Civil War – Chi fa la storia e chi la racconta
Scritto già nel 2020, Civil War è l’ultimo film e anche l’addio (temporaneo?) alla regia di Alex Garland, che ambienta la storia in un futuro prossimo in cui gli Stati Uniti sono impegnati in una guerra civile tra stati ancora fedeli al Presidente e altri, come il Texas e la California, che si sono uniti nelle Western Forces e che stanno assaltando Washington nel tentativo di uccidere il Presidente.
A documentare tutto questo è un gruppo di fotoreporter guidati da Lee Smith (Kirsten Dust), una famosissima fotografa di guerra, insieme al suo braccio destro Joel (Wagner Moura), l’anziano giornalista Sammy (Stephen McKinley Henderson) e la giovane aspirante fotografa Jessie (Cailee Spaeny).
Il film è un road movie in cui il gruppo parte alla volta di Washington per cercare di intervistare il Presidente, che vive sempre più isolato e senza concedere interviste da più di un anno, in un viaggio che li porta a documentare la situazione degli Stati Uniti in questo clima di guerra civile con momenti tragici e tipici, come uomini che si fanno giustizia da soli, guerriglie urbane, civili sfollati, baraccopoli, strade deserte, macchine distrutte, piccole comunità protette da soldati in cui si cerca di andare avanti o di vivere come se la guerra non ci fosse.
Se in Annientamento (2018) Garland metteva al centro del film una spedizione unicamente composta da donne nel tentativo di esplorare l’area occupata dal cosiddetto “Bagliore” e raggiungerne il fulcro, qui invece una spedizione composta da due uomini e da due donne ci porta all’interno degli Stati Uniti coinvolti in una guerra interna di cui non sappiamo le cause – il film infatti inizia in medias res – né da quanto tempo si stia protraendo.
Contestato già prima della sua uscita in quanto accusato di essere opera di propaganda – al di là di tutto è indubbio che l’opera rifletta il forte clima di tensione presente negli Stati Uniti, testimoniato dall’episodio dell’assalto a Capitol Hill avvenuto il 6 gennaio 2021 – l’ultimo film di Garland riprende delle avvisaglie che aleggiavano già nel cinema americano, vedi La seconda guerra civile americana (Joe Dante, 1997) e Bushwick (Jonathan Milott, Cary Murnion, 2017), e si presenta volutamente freddo, privo di giudizio, adottando diversi tipi di regia che vanno dalla macchina a mano, che ci rende partecipi dell’azione, passando per sequenze rallentate con piani fissi fino all’assalto finale alla Casa Bianca.

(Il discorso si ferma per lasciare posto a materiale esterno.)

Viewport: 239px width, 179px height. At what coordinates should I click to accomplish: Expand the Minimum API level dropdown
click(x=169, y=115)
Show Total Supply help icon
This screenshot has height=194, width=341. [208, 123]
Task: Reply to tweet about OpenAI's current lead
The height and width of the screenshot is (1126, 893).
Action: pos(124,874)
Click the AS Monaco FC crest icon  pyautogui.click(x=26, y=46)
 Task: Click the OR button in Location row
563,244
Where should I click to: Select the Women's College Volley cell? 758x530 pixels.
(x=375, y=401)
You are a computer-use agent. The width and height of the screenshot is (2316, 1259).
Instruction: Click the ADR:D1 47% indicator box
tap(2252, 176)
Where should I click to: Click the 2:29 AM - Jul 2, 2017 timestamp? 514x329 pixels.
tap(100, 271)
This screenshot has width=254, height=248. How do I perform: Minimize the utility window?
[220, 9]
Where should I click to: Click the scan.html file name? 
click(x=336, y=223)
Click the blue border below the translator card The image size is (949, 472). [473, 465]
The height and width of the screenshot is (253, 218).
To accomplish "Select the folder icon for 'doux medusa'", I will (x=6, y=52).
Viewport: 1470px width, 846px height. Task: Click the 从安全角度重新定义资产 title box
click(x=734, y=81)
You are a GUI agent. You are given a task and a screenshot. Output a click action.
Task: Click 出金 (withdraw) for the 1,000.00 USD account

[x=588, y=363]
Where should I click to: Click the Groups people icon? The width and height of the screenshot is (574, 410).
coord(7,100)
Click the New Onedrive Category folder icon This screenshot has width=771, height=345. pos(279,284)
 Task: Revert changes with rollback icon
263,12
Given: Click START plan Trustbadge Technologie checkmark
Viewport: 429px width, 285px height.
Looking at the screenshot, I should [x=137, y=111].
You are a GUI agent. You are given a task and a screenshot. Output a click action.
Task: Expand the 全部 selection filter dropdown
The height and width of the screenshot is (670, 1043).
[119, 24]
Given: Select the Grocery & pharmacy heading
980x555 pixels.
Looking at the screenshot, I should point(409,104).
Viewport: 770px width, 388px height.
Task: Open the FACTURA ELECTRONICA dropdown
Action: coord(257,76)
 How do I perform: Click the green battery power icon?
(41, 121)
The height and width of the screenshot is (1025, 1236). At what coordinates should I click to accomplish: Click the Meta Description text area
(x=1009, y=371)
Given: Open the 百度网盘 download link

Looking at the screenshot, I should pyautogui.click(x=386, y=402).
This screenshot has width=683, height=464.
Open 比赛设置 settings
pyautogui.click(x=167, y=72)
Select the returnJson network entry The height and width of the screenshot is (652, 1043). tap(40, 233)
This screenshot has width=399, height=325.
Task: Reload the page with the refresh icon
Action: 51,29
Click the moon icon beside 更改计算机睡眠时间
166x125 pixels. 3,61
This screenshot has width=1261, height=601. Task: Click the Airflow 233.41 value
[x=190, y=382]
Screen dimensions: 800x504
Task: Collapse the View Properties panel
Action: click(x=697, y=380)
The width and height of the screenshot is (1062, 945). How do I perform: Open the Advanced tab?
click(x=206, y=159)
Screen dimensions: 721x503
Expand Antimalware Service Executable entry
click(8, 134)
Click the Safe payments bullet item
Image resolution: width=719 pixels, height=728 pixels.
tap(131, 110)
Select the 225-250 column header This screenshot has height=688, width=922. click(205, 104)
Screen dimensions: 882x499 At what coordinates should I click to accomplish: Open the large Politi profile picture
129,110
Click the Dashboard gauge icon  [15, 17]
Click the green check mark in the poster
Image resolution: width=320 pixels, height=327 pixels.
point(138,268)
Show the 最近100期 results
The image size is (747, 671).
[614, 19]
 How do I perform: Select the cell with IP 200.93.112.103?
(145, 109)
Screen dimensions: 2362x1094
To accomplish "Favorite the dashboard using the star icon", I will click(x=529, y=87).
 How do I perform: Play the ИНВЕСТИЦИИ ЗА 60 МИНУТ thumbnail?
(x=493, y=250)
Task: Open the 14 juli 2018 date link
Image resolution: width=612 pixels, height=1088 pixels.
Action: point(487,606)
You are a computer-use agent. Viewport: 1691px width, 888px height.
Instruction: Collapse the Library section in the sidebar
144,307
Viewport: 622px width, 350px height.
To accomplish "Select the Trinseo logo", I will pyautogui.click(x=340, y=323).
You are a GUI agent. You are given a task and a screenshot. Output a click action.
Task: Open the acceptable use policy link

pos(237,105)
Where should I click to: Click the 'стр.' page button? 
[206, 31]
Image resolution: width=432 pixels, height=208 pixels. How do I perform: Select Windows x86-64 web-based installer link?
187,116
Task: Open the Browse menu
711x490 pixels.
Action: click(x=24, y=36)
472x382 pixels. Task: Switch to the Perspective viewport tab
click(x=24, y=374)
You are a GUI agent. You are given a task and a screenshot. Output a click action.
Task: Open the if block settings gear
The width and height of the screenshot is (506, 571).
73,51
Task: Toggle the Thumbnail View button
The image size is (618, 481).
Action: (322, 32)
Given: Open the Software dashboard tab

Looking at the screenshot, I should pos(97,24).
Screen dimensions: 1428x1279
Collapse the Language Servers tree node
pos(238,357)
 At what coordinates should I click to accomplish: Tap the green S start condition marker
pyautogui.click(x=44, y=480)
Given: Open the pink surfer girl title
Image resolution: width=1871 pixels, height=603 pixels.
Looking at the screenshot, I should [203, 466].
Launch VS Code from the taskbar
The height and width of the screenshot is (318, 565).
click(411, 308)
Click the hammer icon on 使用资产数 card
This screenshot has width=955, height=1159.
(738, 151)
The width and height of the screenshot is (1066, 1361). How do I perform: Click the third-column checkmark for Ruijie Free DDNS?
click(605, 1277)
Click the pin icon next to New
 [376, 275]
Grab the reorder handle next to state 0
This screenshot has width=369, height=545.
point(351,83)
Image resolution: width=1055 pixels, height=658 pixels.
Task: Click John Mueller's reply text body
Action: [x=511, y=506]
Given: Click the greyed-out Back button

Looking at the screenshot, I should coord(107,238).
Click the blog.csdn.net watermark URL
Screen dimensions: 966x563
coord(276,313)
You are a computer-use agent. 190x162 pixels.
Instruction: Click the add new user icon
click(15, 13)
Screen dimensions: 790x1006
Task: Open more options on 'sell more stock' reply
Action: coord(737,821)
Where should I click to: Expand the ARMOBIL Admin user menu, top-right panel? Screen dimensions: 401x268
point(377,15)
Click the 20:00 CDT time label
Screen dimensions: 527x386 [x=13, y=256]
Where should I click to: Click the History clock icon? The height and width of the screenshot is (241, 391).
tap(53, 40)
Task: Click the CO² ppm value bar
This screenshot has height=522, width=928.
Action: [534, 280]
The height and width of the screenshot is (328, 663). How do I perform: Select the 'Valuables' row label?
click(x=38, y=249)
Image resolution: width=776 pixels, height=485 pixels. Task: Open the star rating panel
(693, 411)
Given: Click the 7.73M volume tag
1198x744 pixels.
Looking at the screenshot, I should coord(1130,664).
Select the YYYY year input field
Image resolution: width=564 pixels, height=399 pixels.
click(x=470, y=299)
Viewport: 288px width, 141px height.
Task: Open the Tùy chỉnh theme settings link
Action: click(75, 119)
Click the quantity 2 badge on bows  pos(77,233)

Adottando uno stile post apocalittico per raccontare un mondo ancora in piena apocalisse, lo sguardo di Garland mostra una guerra civile che in verità potrebbe scoppiare in ogni paese. Civil War vuole infatti essere una riflessione su come l’essere umano stia distruggendo se stesso, e, se in Annientamento il “Bagliore”, quindi l’avvenimento alieno, non puntava a annientare quanto a modificare l’esistente, a creare qualcosa di nuovo, ecco che invece è l’uomo che tende a distruggersi non trovando possibilità di dialogo, portando avanti una guerra priva di regole, fatta di scontri tra piccole fazioni in cui a un certo punto ognuno combatte per se stesso senza pensare alle conseguenze future.
L’opera però non è solo incentrata su chi fa la storia, ma soprattutto su chi la racconta (Garland prima che regista è infatti scrittore e sceneggiatore), cioè i reporter, che non sono assolutamente presentati come degli eroi: non c’è pietismo né sentimentalismo in quello che fanno, vengono privati di ogni manicheismo, sono esseri umani che quando si sentono in pericolo piangono, stanno male, ma nel momento in cui sono in mezzo alla guerra trasformano il pericolo nella loro adrenalina e diventano anche loro macchine da combattimento che utilizzano le loro macchine fotografiche come armi per testimoniare quello che sta succedendo.
Il regista consegna dunque loro un ruolo chiave in quanto promotori di quell’immagine talmente potente da smuovere le coscienze, ma dietro quell’immagine vi è la freddezza, il cinismo, l’egocentrismo di personaggi che vivono dell’adrenalina della guerra.
Una condizione, quest’ultima, che si trasmette velocemente alle nuove generazioni, a cui spetta il compito di raccontare quello che avviene nel mondo, come testimonia il personaggio di Jessie i cui occhi vanno a sostituire quelli stanchi e depressi di Lee, ormai sopraffatti dagli orrori umani visti nel corso degli anni, e che comincia a avere problemi di esistenzialismo.